You could always turn the dish into a fish pond


----------



## Geraldine (Jan 3, 2009)

Veronica said:


> You could always turn the dish into a fish pond


Ha Ha!! very good.....

Luckily for me it isn't mine. My dogs would use as an extention to the sea; now there an idea... dish paddling pools!


----------



## Pam n Dave (Jun 11, 2007)

If you like Chinese then you could prop it up on some bricks, light a fire underneath it and turn it into a huge wok. We are all waiting for the invite.


----------



## Geraldine (Jan 3, 2009)

Pam n Dave said:


> If you like Chinese then you could prop it up on some bricks, light a fire underneath it and turn it into a huge wok. We are all waiting for the invite.


I love Chinese food!

Have you been to the Japanese restaurant in Kato Paphos ?, Sakura, very enjoyable in stylish surroundings and attentive staff.

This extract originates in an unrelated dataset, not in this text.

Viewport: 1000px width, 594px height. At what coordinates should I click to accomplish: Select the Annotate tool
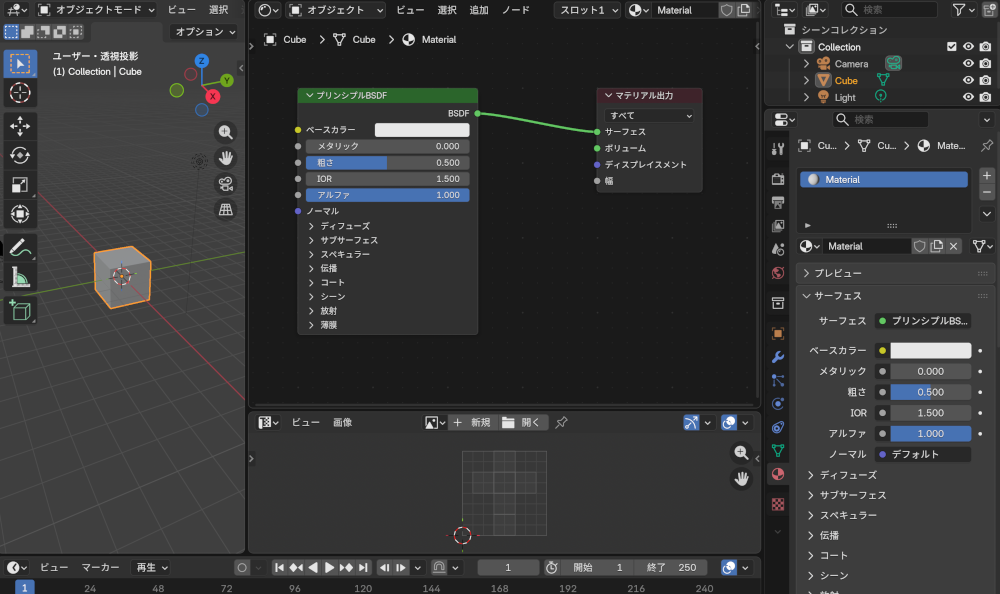(21, 247)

Wonder if they would like to have the dish for a mass cook-in?


----------



## Veronica (Apr 5, 2008)

Geraldine said:


> I love Chinese food!
> 
> Have you been to the Japanese restaurant in Kato Paphos ?, Sakura, very enjoyable in stylish surroundings and attentive staff.
> 
> Wonder if they would like to have the dish for a mass cook-in?


You could strap it to the top of your car, take it down to the beach and we will all meet up there for a beach party/cook in. 
We can all bring a bag of charcoal each and some grub to cook on it


----------



## Geraldine (Jan 3, 2009)

Veronica said:


> You could strap it to the top of your car, take it down to the beach and we will all meet up there for a beach party/cook in.
> We can all bring a bag of charcoal each and some grub to cook on it


Yeah yeah.....

We could use the ariel point to stick souvla on! vertical skewer!!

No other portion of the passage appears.